Intriguingly, the Pallweber movement was built on a base calibre named Elgin, a naming quirk inexplicable today but perhaps related to IWC’s heritage – founder Florentine Ariosto Jones was American – and the fame of the Elgin Watch Company of the United States, then one of the world’s biggest watch brands.
The modern day Pallweber, however, is entirely in-house and thoroughly Swiss-German. A limited edition of 50 pieces, the Tribute to Pallweber Edition “150 Years” pocket watch is red gold, and a large 52mm by 14.5mm. Compared to the originals, which were fairly primitive watches, the Pallweber limited edition is like a denser, higher quality doppelgänger.
The front has an engine-turned hinged cover that reveals the hours and minutes display through a pair of windows. Lifting the cover reveals the glossy white dial. While the original Pallweber pocket watches had porcelain dials, some of which were hand-painted with slightly kitschy pastoral scenes, the remake has a white lacquered dial that resembles porcelain, a feature that’s common to all the models in the Jubilee Collection.
Just like the original, the pocket watch displays a digital jumping hours and minutes in labelled apertures with a running small seconds dial at six o’clock. While the labels for the apertures state the obvious, something commonly rejected by collectors, they are true to the originals, which had dials bearing “hours” and “minutes”, or their equivalents in the various languages of wherever IWC watches were exported.
Inside is the newly developed hand-wound cal. 94200 – the exact same movement used in the Pallweber wristwatch. It’s a large calibre constructed in a robust and simple manner, explaining the long power reserve – 60 hours – and the relatively accessible priced compared to similar watches made by other brands (the steel Pallweber wristwatch costs US$23,100).

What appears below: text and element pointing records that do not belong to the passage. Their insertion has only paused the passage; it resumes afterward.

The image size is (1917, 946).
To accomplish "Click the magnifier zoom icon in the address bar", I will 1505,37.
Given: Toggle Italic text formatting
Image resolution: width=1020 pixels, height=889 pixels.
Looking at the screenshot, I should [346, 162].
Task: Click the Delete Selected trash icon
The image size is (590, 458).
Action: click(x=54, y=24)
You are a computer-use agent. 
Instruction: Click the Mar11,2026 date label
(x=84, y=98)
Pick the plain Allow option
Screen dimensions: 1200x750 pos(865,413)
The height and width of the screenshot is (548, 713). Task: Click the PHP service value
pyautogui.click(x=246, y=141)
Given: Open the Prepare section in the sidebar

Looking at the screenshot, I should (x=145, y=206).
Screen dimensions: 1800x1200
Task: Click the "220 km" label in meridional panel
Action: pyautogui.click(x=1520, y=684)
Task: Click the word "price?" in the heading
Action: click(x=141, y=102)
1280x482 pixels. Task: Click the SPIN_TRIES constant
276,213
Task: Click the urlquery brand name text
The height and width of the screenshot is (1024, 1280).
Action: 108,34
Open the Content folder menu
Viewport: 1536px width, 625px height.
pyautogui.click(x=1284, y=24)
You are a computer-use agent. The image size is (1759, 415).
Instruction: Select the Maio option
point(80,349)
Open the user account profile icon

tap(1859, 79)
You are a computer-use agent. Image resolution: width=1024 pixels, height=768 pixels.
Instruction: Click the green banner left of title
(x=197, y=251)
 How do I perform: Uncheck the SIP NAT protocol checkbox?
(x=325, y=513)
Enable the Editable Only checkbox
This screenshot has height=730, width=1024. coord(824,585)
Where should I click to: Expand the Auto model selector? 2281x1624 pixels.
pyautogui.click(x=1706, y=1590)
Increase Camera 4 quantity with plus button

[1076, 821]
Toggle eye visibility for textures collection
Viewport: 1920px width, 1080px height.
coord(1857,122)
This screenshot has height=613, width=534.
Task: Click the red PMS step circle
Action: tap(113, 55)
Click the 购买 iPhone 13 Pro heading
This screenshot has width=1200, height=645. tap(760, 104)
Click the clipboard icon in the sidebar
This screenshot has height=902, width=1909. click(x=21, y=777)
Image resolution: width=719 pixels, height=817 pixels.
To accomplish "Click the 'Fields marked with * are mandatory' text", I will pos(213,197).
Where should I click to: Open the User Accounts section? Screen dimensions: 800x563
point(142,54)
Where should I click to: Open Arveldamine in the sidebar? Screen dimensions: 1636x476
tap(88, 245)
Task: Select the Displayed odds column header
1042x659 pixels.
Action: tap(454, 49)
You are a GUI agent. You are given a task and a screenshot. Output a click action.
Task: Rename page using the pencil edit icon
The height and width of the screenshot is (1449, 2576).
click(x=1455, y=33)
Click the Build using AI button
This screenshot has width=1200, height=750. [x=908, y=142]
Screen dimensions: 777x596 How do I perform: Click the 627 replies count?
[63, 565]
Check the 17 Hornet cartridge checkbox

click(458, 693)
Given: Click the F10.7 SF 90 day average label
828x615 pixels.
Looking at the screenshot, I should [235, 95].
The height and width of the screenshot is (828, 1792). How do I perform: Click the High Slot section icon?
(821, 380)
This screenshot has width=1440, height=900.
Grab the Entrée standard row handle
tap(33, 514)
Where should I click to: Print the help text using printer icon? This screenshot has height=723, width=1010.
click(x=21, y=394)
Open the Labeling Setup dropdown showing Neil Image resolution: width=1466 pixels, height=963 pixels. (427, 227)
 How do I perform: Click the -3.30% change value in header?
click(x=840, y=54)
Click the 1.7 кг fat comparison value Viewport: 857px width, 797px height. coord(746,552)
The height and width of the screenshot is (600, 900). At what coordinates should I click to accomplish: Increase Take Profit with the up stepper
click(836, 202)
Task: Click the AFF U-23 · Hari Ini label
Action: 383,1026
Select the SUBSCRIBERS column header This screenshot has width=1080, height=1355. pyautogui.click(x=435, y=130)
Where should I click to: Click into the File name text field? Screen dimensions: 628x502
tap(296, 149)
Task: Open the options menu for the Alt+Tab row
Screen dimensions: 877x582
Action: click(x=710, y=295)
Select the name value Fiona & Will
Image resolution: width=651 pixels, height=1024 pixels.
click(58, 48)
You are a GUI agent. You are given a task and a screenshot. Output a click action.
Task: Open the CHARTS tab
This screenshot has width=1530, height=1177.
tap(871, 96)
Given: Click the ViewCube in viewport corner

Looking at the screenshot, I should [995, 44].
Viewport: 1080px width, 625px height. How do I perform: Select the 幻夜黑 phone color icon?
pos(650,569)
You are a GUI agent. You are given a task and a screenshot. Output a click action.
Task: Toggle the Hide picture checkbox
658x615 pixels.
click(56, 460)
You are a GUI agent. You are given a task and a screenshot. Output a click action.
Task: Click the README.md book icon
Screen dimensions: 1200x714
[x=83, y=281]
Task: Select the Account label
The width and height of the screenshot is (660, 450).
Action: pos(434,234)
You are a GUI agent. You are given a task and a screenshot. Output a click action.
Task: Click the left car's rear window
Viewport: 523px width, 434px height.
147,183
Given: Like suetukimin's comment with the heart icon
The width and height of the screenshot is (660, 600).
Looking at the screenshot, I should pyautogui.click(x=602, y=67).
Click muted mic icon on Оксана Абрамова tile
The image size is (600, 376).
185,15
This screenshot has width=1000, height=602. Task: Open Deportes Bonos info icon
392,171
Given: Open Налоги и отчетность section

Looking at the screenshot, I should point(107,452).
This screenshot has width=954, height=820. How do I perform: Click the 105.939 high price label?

The commendable power reserve is thanks to an additional barrel and wheel train for the minute discs. That means the minutes display, which has a pair of discs that jump, well, once a minute, runs on its own power, not needing to draw power from the regulator.
Every minute, a release mechanism (visible at the centre of the movement) momentarily locks and unlocks the gear train that triggers the single minute disc. After 10 minutes, the single-minute disc advances the 10-minute disc, and then at the top of the hour, it also moves the hour ring.
Visually, the movement is characteristic of IWC’s modern production, it has a smallish balance wheel and large bridges. As with the rest of the Jubilee collection, the watch’s celebratory nature is made known with an 18k gold medallion on its bridges.
Price and availability
The IWC Tribute to Pallweber Edition “150 Years” pocket watch (ref. IW505101) is priced at €64,700, including 19% tax. It will be available later in 2018.